For the first time, Sarah wished she’d left her doors on the Jeep instead of taking them off for the summer.
The man was drop-dead handsome. Short, black curly hair peeked out from under his Stetson. Eyes so dark they looked black gazed from under the black hat brim. Under his eyes, a straight nose led down to a wide mouth. She tried not to stare, but his lips, even firmed up, as they were now, looked soft and kissable.
“Ms. Smith, if you don’t produce your identification and registration immediately, I’ll be forced to arrest you not only for excessive speed, but also for operating a vehicle without a license and possible possession of stolen property.”
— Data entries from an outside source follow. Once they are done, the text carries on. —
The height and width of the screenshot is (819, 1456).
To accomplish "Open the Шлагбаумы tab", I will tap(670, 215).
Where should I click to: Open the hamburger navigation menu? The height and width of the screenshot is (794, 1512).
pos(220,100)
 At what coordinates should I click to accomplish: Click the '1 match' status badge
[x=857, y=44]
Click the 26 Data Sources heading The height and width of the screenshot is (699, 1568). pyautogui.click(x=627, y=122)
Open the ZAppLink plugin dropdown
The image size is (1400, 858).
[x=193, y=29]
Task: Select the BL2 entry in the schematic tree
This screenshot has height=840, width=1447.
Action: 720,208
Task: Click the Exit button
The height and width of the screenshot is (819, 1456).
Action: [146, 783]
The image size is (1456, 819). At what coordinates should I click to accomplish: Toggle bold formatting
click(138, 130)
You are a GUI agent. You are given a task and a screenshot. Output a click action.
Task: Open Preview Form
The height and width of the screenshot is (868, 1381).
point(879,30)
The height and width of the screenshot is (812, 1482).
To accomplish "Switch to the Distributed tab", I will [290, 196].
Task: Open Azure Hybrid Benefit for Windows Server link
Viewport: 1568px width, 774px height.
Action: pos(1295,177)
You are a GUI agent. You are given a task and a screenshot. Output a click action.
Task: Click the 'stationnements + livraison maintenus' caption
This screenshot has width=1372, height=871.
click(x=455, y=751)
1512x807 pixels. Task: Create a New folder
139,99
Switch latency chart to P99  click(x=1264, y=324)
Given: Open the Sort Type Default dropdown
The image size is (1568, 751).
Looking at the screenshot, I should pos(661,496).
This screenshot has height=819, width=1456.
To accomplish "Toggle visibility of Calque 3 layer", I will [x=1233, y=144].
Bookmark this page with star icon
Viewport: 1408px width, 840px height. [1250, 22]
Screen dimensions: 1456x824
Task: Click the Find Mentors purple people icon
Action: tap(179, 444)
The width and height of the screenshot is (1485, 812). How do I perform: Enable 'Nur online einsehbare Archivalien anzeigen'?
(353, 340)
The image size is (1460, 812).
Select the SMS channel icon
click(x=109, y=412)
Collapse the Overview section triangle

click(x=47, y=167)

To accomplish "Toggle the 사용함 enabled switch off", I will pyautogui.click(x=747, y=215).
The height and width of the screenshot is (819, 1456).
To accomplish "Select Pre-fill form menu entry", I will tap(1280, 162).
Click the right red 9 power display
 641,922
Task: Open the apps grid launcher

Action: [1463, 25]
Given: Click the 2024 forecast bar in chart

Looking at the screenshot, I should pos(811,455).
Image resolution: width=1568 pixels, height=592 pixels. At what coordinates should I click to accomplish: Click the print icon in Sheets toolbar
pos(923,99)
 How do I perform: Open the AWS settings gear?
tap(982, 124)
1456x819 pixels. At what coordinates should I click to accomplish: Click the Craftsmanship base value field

Sarah’s jaw dropped, and she just stared into the dark eyes of the sheriff.
“Sheriff Carson, with all due respect, you can kiss my ass. You’ve known me for how many years? And you know I own this vehicle! Eeeep!”
Even before she finished the bleated word, the sheriff reached in and unlatched her seatbelt. As she tried to fight off his hands, he pulled her from the seat and turned her to face the Jeep.
“Put your hands on the roll bar now.” Even as he made the statement, his big hands shackled her wrists and moved her hands toward the bar.
As she started cussing him, she gripped the bar. “You are an asshole! You know damn well…” Sarah started to turn her head.
“Face forward!” he barked. When she faced back into the Jeep, he ran his hands down her arms to begin patting her down. “If you say one more word, I’ll have to read you your rights and charge you with verbal abuse of a peace officer.”
Sarah silently fumed as he continued running his hands down over her shoulders, then along her sides. She tried to ignore the fact that he was feeling his way around her body, and tried to ignore that her girly parts were starting to tingle.